Over the next 3 years the committee
discussed the formation of a Victorian chess association and in about
March, 1938, Melbourne approached suburban and country clubs to
ascertain their views. There was no doubt about the views of some
C.P.Lowe of Malvern chess club (who was to become the Victorian chess
associations first secretary) complained that Melbourne could not see
beyond its own clubroom; its idea of calling for entries for the
Victorian Championship (he wrote in a letter to the Australasian Chess
Review) was to put up a notice on the clubroom wall. But the impression
remains that it was not dissatisfaction felt by the other clubs but
Melbourne's own initiative that brought the state association into
being. The club convened a meeting of representatives of all known chess
clubs in Victoria for June 15 1938, to consider forming a Victorian
chess Association.
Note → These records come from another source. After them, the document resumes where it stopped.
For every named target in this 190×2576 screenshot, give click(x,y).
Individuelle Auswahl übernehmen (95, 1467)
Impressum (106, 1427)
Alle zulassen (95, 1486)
The Association was in fact formed in that year and
absorbed the Melbourne Chess League and took control of the inter-club
competition. In 1939 the Victorian Championship was played for the first
time under its auspices. It also took over the telegraphic matches
between Victoria and NSW.
In
the Association's early years the club was often unhappy with the way
in which the Victorian championship or the telegraphic match with NSW
has been run. Small things too, like a supposed unauthorised purchase of
badges, seems to have caused great friction. In 1942 the club's
delegates moved unsuccessfully that the association go into liquidation
and as an alternative that control be handed back to the club of the
championship and the interstate match. For the next 4 years the club
actually held the championship, at the association's request. Relations
were very strained. In 1945 the committee suggested to members that the
club disaffiliate, but they decided against this. Things improved, by
1948 the association was functioning to the satisfaction of all the
clubs.
The year 1966 saw
the club's centenary tournament, hailed by C.J.S.Purdy as "the very
first full length mammoth round-a-day tournament ever held in
Australia." Opened by the Minister of Education, the Hon.J.S.Bloomfield,
and held in the Tudor room at the Victoria hotel, the tournament was
won by Max Fuller. In his reminiscence at the closing ceremony Purdy
noted that he had first played in a tournament at the club almost 40
years before and that only two of the members in those days still
belonged to the club, Judge Woinarski and J.L.Beale. The president,
Joseph Matters, had the last word: "I'll see you all in another 100
years." (Matters, now 88 and still carrying off prizes in the Saturday
allegro, seems determined to keep his promise.)
3 years after its centenary the club instituted the open tournament known as the City of Melbourne championship.